:: Passage shown ::
● ● ●

These two bombings have a clear potential to radically change the course of events in the Middle East, and throughout the world. They bring us several steps closer to the worldwide clash between militant Muslims and the rest of the world that is, I believe, one of the main goals of their perpetrators.
I deeply, deeply do not want this clash to develop further. If it does, the main casualties will be caused not amongst the rich, comfortable segment of global society, but amidst the poor and downtrodden, the communities where people’s social and economic situations have already been chronically troubled for decades, and where inter-group hatreds that are pursued under the banner of values that are claimed to be “religious” can cause almost unimaginable harm.
Think of much of the Third World being transformed into Lebanon. While the arms dealers and other chaos merchants of the comfortable world rake in their tidy profit.
Can we avoid this outcome? Yes, I believe we can. We need urgently to open a dialogue of conscience and of values around the world. The current decade is supposed to be the UN’s Decade of Nonviolence. Now that one of the UN’s finest has been killed by the forces of chaos and confrontation, it would be great if Kofi Annan would lead this new call for conscience and values. It would involve restating some important values on which the UN was founded, like those of national independence (for Iraqis) and of human equality (Israel/Palestine), and of peaceful and speedy resolution of outstanding conflicts…
Along the way, though, we also need to restate the core values of international humanitarian law, and work hard to re-establish the global consensus– in the Middle East, in Africa, and elswhere– that regardless of the nature of the conflict or oppression, causing damage to civilians is always wrong.
I note that this a core value of much of traditional Islamic writing on the constraints to be observed in times of war. We urgently need to initiate a global dialogue with Muslim political activists of all stripes on this issue.

● ● ●

In the passage about the two bombings, what is the current decade supposed to be?

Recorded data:
● ● ●

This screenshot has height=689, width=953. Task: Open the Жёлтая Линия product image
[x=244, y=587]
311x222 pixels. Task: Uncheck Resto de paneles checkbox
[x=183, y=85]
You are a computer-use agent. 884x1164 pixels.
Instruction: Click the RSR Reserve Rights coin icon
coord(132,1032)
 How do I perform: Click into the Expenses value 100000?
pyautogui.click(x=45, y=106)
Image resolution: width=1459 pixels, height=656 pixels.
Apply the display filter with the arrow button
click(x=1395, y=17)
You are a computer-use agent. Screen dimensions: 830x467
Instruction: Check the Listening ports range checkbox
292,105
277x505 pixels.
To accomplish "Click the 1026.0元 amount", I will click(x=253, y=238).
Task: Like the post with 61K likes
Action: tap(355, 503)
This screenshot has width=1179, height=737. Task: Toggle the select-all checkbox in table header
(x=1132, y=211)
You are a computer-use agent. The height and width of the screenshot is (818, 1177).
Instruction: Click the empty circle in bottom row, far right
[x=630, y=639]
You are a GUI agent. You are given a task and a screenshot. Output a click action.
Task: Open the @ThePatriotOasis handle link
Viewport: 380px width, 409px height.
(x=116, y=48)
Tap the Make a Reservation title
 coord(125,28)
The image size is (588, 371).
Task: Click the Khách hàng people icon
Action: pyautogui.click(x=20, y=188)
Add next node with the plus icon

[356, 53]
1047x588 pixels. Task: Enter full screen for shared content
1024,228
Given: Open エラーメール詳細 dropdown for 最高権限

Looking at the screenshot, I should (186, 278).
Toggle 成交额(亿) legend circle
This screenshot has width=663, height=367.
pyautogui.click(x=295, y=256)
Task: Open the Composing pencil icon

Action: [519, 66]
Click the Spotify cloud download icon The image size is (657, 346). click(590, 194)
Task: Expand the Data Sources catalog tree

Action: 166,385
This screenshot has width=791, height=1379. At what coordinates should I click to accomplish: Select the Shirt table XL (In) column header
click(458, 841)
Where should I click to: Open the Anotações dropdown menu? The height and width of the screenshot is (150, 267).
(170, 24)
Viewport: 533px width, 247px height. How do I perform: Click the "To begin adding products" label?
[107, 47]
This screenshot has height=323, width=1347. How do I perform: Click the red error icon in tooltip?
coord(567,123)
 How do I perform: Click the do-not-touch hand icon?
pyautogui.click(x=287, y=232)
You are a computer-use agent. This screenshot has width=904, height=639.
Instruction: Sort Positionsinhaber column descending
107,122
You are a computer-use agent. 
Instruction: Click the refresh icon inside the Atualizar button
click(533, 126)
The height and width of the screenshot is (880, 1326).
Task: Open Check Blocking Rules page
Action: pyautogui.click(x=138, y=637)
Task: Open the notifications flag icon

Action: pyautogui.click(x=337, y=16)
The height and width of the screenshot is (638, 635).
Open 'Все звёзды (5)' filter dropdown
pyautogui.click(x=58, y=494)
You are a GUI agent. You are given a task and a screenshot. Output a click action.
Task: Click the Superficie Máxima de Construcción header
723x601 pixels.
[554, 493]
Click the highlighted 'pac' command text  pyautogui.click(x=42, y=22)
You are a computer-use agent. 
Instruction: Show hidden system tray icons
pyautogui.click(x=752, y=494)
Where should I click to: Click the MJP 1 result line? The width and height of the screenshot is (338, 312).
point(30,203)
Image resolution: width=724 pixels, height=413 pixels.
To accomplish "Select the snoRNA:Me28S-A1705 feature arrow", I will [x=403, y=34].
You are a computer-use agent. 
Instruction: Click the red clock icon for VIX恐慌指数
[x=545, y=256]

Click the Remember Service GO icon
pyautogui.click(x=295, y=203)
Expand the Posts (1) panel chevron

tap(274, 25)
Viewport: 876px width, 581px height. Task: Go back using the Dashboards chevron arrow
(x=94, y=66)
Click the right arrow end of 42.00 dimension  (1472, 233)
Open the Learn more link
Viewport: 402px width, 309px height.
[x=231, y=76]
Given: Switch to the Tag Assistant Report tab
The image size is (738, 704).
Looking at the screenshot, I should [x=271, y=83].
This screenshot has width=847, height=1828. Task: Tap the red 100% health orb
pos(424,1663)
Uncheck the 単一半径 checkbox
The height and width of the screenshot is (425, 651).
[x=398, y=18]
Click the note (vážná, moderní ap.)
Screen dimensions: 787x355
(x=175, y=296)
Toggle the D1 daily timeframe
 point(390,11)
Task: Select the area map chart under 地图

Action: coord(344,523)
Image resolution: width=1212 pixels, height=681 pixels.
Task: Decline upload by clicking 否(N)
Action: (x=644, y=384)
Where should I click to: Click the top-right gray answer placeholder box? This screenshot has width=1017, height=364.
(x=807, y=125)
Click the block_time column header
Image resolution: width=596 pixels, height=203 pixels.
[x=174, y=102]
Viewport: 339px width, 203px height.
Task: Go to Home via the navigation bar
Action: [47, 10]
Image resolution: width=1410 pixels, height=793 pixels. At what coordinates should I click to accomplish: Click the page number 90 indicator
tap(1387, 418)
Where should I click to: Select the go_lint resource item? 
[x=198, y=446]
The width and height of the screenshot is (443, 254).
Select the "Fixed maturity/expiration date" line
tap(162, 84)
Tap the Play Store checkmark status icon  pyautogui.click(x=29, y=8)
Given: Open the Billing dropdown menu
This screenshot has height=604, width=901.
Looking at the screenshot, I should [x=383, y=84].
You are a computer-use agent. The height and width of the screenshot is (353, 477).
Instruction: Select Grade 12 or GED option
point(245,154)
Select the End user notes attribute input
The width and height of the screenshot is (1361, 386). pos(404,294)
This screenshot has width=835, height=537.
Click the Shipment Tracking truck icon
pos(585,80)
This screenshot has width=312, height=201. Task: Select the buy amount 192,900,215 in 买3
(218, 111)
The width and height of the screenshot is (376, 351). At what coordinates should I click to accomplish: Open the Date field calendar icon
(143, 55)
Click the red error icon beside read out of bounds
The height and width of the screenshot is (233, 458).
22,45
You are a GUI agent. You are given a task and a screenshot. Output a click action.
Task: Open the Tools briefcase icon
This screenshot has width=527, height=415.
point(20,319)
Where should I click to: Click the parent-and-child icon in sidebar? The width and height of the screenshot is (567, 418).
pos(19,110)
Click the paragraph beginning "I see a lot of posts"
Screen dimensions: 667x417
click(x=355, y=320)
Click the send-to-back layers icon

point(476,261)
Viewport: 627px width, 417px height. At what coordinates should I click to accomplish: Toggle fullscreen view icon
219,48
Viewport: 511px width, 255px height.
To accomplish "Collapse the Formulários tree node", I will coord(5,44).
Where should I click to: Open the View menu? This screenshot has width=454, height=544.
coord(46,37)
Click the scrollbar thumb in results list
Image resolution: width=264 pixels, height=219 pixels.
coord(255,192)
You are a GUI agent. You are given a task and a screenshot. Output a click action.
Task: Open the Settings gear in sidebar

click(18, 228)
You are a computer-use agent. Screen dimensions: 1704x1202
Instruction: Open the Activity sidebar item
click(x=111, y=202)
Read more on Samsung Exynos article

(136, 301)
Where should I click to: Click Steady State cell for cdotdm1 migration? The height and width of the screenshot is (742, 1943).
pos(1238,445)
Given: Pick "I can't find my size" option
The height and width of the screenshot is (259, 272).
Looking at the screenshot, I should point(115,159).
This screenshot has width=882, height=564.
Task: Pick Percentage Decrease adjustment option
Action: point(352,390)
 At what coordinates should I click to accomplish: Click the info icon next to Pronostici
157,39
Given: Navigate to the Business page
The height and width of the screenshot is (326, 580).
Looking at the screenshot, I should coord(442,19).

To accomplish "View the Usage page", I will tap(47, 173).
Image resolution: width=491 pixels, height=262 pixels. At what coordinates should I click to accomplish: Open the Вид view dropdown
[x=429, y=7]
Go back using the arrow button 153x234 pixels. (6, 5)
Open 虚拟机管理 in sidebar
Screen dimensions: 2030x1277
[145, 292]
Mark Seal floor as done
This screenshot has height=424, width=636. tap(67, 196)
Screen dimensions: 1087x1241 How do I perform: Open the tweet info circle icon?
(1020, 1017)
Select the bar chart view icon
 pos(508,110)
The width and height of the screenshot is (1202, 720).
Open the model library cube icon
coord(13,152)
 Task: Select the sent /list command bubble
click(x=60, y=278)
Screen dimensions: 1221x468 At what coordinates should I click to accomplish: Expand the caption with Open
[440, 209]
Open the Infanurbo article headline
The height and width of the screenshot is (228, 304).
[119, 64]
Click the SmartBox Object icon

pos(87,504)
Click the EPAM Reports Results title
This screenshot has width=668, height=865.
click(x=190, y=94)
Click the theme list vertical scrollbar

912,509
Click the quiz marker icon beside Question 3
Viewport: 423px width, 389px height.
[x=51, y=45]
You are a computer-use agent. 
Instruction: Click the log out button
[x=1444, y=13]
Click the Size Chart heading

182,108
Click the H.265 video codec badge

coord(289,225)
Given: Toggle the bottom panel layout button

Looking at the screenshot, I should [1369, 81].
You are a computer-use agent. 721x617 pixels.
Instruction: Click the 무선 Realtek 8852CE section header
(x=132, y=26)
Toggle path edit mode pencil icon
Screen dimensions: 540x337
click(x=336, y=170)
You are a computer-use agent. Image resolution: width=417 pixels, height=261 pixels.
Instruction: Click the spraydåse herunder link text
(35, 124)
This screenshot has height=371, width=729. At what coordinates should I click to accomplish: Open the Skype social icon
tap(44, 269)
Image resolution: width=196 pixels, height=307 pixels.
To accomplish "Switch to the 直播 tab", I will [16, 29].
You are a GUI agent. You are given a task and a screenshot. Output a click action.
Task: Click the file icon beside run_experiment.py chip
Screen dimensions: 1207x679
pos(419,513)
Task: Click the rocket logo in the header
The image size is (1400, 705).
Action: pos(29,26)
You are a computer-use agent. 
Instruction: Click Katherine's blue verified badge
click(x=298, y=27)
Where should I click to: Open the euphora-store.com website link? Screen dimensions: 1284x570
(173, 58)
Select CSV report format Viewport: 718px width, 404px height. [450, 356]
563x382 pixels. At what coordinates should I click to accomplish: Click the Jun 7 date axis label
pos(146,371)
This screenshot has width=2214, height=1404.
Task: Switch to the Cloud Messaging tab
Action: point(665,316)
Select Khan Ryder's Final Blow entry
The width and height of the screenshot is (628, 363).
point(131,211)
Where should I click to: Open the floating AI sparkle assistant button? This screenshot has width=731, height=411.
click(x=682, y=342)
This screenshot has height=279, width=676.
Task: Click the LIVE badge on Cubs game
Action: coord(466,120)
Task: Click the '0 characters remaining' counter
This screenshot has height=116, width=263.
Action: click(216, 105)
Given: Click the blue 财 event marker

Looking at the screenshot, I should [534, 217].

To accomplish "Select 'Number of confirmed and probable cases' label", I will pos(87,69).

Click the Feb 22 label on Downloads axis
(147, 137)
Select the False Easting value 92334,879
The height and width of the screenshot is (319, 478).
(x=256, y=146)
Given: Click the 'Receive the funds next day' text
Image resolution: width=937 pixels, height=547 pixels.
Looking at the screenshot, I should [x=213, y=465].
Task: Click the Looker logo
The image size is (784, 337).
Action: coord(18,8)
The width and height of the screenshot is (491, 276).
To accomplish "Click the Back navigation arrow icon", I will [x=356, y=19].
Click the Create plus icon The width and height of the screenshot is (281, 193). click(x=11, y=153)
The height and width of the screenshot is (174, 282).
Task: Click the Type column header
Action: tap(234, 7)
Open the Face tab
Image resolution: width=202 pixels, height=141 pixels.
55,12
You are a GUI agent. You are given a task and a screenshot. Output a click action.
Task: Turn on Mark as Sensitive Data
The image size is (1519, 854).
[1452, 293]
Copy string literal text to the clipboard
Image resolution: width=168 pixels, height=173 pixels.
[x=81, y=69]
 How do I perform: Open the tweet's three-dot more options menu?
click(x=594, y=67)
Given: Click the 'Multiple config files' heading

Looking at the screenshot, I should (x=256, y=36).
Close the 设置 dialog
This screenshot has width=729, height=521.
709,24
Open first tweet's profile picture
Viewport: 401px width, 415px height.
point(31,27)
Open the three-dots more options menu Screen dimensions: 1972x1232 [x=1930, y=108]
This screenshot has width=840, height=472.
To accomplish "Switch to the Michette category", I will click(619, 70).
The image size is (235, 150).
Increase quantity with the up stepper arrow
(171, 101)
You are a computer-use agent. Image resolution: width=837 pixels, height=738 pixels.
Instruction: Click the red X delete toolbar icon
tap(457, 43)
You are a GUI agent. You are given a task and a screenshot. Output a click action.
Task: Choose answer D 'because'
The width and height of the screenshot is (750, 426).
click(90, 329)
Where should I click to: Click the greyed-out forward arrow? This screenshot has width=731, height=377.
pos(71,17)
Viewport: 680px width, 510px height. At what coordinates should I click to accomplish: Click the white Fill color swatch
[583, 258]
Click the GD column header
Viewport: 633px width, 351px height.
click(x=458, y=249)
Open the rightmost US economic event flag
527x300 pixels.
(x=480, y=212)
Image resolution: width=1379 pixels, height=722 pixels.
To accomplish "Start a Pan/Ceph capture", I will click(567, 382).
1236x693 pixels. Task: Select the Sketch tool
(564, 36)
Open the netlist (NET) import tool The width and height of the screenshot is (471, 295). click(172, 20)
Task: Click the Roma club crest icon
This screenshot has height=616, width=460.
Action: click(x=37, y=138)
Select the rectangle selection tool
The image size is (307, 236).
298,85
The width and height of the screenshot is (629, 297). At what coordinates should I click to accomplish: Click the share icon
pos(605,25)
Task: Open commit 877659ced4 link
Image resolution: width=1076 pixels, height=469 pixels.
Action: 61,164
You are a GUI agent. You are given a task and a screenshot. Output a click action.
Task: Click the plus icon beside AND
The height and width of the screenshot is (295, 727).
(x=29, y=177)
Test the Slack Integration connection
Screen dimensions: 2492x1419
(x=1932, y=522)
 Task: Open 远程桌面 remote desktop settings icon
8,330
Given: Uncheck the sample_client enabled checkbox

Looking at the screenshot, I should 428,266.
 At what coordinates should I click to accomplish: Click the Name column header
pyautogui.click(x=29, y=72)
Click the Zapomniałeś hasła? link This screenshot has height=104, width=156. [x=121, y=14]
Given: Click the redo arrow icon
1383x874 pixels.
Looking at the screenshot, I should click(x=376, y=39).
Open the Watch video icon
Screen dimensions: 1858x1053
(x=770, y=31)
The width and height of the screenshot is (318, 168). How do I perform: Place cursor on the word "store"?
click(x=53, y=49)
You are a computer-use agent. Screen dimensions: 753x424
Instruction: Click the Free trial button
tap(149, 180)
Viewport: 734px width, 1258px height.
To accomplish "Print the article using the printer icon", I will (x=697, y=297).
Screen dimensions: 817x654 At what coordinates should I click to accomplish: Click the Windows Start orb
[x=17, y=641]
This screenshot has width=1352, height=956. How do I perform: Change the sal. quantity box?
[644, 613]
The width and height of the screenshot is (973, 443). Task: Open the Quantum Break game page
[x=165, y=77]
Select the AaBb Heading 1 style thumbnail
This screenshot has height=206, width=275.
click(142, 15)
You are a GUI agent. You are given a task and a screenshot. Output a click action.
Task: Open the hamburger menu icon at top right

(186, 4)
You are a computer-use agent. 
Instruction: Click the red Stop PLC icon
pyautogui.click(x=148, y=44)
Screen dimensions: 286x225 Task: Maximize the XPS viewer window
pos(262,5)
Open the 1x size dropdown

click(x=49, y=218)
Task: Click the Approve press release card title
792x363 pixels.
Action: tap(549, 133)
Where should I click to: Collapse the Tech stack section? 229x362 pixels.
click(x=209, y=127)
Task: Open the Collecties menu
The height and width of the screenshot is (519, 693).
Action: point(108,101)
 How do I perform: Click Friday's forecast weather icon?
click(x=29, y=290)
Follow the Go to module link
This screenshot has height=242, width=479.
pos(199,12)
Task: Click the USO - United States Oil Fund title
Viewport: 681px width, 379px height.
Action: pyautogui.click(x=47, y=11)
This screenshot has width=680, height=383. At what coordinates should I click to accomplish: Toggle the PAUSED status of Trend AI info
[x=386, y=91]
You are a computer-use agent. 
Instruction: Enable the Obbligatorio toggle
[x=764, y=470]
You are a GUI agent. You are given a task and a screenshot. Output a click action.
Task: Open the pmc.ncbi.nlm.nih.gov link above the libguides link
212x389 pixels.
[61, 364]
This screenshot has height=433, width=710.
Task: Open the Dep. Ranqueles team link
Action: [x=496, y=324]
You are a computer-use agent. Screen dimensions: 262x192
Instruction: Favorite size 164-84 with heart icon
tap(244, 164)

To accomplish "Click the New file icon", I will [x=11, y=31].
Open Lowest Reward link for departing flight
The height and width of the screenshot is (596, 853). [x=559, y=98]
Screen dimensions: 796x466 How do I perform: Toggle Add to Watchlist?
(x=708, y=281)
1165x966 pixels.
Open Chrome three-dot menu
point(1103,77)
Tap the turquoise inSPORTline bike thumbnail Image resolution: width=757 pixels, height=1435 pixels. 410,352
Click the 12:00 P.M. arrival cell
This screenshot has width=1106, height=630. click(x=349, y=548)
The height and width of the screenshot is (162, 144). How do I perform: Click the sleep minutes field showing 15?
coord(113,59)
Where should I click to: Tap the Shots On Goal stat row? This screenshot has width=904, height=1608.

● ● ●

:: Expected answer ::
The UN's Decade of Nonviolence.